Jeune Afrique, n°1400, 4 novembre 1987, page 14-17
Voix : Nathalie Cuenet
2010 © Christophe Cupelin
Le jeudi 15 octobre à 16 heures Thomas Sankara est attendu au « Conseil de l'Entente » où il a réuni ses proches conseillers pour peaufiner le Code de conduite qu'il va proposer le soir même à 20 heures au Conseil national de la Révolution – CNR (voir JA n°1399 du 28 octobre 1987). Il téléphone à sa femme Mariam – « des banalités » dira cette dernière – et quitte sa résidence. Il ne sait pas encore qu'au même moment le capitaine Ousseini Compaoré a été arrêté à son domicile par des hommes de Blaise Compaoré et qu'un commando a déjà pris le contrôle de la radio.
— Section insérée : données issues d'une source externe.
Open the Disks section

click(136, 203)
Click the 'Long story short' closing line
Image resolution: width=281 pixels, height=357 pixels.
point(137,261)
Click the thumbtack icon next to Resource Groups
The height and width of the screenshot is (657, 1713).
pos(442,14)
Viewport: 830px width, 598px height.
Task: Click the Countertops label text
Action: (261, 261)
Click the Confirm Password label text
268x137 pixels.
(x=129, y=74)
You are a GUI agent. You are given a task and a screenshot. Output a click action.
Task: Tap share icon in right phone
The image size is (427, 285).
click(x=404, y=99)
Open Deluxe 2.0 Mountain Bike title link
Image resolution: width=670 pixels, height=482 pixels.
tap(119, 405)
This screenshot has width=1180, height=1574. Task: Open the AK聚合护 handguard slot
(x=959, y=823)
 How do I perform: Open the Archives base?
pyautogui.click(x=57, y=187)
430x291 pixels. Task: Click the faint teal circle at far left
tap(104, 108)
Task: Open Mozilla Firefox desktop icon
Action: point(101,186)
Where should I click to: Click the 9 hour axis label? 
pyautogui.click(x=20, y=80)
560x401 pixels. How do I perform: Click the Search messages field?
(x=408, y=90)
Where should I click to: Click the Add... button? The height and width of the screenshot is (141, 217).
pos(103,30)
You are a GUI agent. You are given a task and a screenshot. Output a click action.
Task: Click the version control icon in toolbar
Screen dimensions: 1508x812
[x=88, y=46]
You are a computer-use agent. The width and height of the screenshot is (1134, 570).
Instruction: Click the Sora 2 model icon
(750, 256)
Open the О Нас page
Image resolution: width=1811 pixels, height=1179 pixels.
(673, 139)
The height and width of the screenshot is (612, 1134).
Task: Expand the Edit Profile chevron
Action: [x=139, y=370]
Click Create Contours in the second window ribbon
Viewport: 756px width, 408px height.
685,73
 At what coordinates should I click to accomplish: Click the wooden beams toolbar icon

À 16 heures 15, le président arrive au Conseil de l'Entente, sort de sa Peugeot 205 noire et se dirige vers le Pavillon Haute-Volta où doit se tenir la réunion. Des rafales de kalachnikovs fauchent son chauffeur et l'un de ses gardes du corps. Des para-commandos venus de Pô – dont Blaise Compaoré est le patron – pour relever la garde du Conseil de l'Entente attendaient le président pour l'abattre. Sankara, suivi de ses gardes, s'engouffre dans le Pavillon. Tout le monde se jette à terre et les gardes commencent à riposter contre les assaillants embusqués. Sankara se relève et dit à ses compagnons : « Restez, restez, c'est moi qu'ils cherchent » Il se prépare à sortir l'arme à la main quand une grenade offensive est lancée dans le Pavillon. Le président est légèrement blessé mais arrive encore à abattre l'un de ses agresseurs. Un autre l'achève d'une rafale de kalachnikov. Il est 16 heures 30.
À 18 heures, Blaise Compaoré arrive sur les lieux. « J'étais couché parce que j'avais le palu », dira-t-il. Mais il dira aussi : « J'ai cru qu'on attaquait ma villa {il loge parfois au Pavillon Côte-d'Ivoire du Conseil de l'Entente} et j'ai pris mon arme pour me défendre. » Et il dira encore : « Quand j'ai entendu des coups de feu, j'ai dit à mes hommes de prendre leur position de défense. » Bref, il est venu sur les lieux, une heure et demie après le meurtre. Il ordonne d'enlever les corps – treize morts dont le président et de les enterrer au cimetière Dagnoen, banlieue-est de Ouagadougou.